STATED TASK:
Count the lines in the listing below that contain the word "label", and reply with only that number.

EXTRACTED RECORDS:

Begin

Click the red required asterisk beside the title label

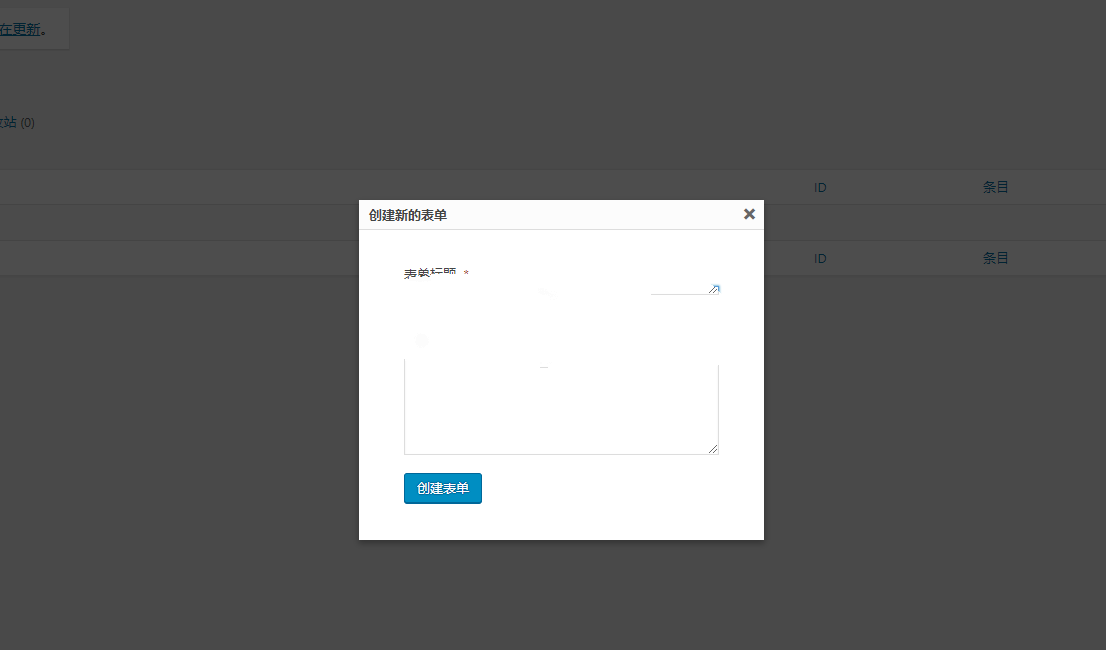point(467,274)
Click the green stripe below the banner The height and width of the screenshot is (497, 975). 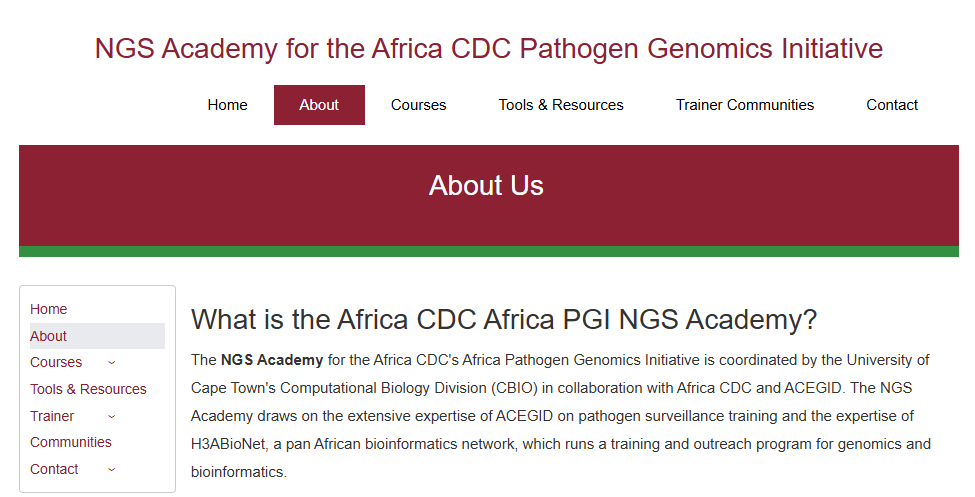pyautogui.click(x=488, y=251)
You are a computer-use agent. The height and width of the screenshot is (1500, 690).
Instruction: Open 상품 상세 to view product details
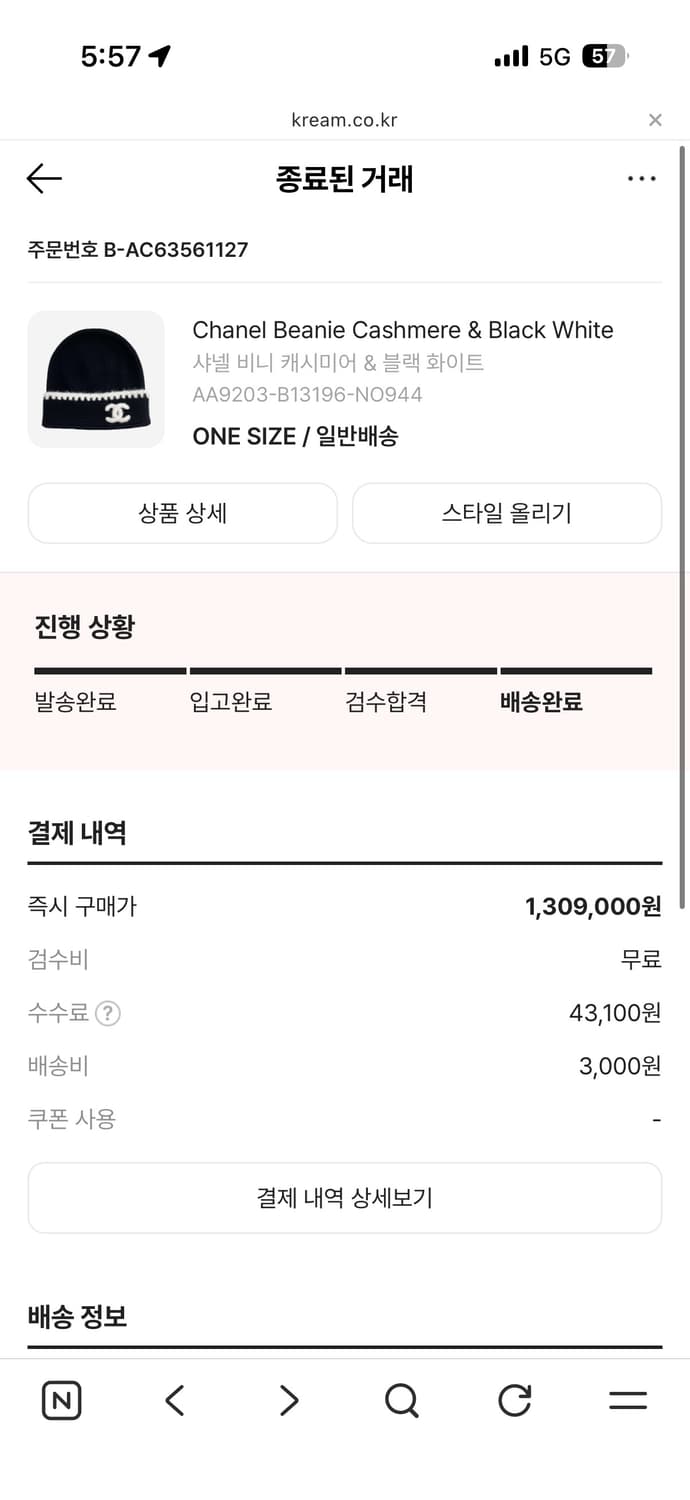coord(183,513)
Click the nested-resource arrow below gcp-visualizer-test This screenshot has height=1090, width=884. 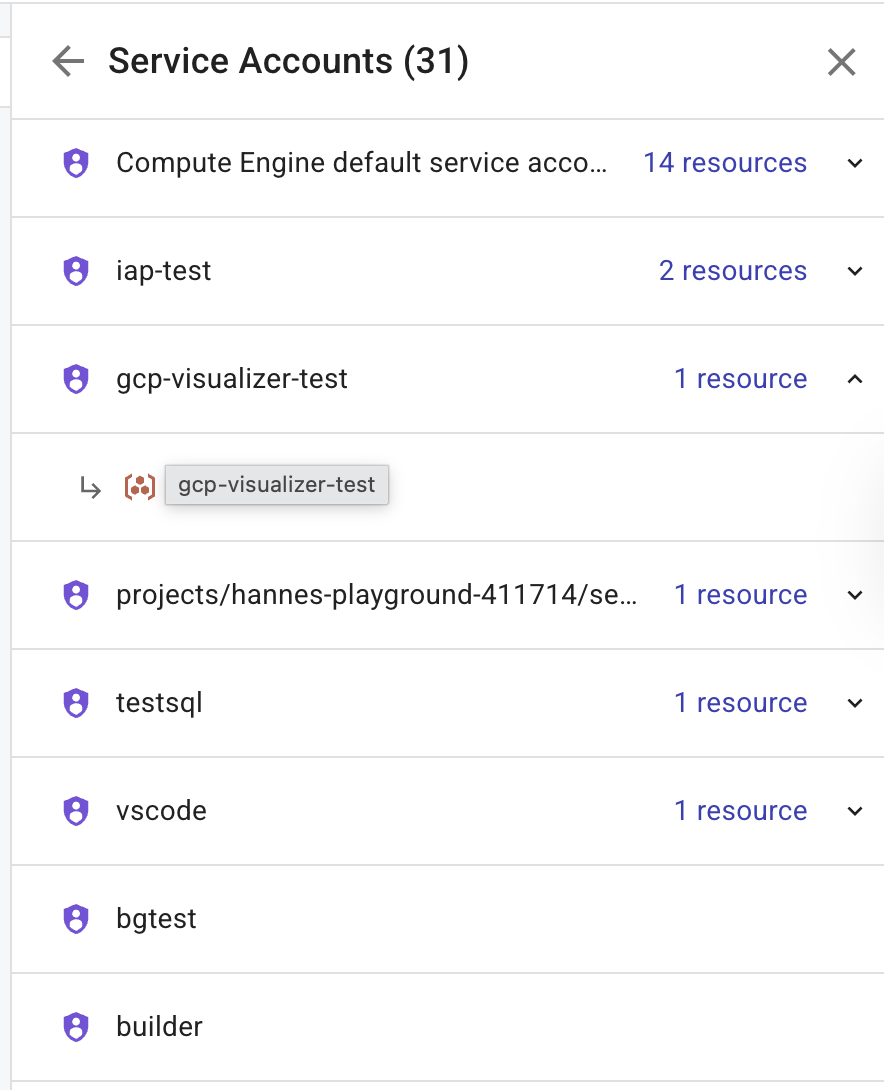[x=91, y=487]
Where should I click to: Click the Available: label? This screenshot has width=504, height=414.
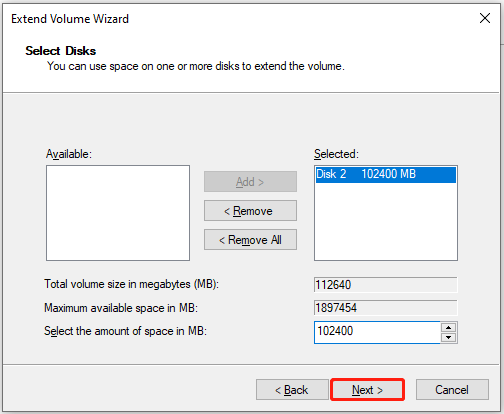[69, 154]
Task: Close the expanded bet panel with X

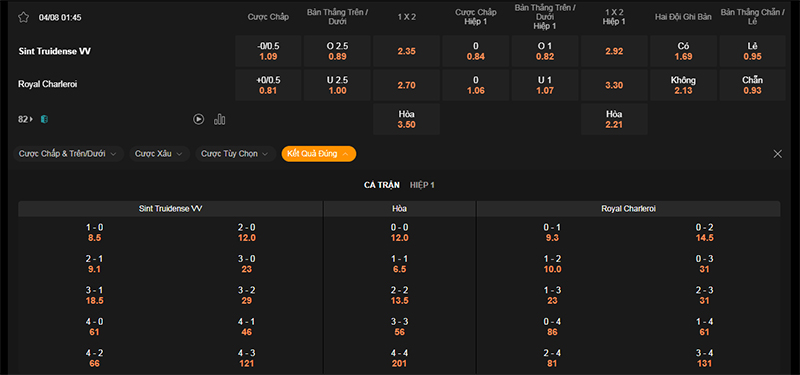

End

THE ANSWER:
2